Urban Light
Scores of vintage street lamps shine along L.A.’s Miracle Mile.
Like an open-air Greek temple, the front entrance of the Los Angeles County Museum of Art basks in the glow of 202 vintage street lamps, lighting up the western edge of the city’s Miracle Mile.
Urban Light is an installation by artist Chris Burden, who collected the lamp posts over many years, most of them originating from a wide swath of Southern California urban settings. Painted a uniform steel gray, the lamps vary in size, but join together to form a solar-powered escape from the traffic on Wilshire Boulevard, just beyond its blaze.
Burden, who passed away in 2015, first came to prominence in the 1970s with often violent performance art pieces that relied on the strength and weaknesses of his own body (his two best-known works involved being shot in the arm, and crawling across a street laid with broken glass). But by the end of the decade he had turned to academia and sculpture, as a UCLA professor and more traditional piece-oriented artist.
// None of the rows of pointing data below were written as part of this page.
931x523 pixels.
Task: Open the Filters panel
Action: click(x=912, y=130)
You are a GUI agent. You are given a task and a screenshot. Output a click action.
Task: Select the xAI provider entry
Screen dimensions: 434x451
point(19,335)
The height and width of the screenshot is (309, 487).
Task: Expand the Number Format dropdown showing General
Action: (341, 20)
Starting in the 1980s, Burden began collecting antique street lamps, creating a smaller version of Urban Light at his Topanga Canyon home. It caught the attention of museum director Michael Govan, and the entire piece, plus another four dozen or so additional lamps, was moved over to LACMA in 2008. With a conversion to solar power, the lamps have shined ever since, as both a throwback to the early days of L.A.’s city life, and a look to its future as a mecca for art and green technology.
Know Before You Go
Free. Outside of the Los Angeles County Museum of Art on Wilshire Blvd. Best to go to at night for reduced tourist traffic and the best view of the installation.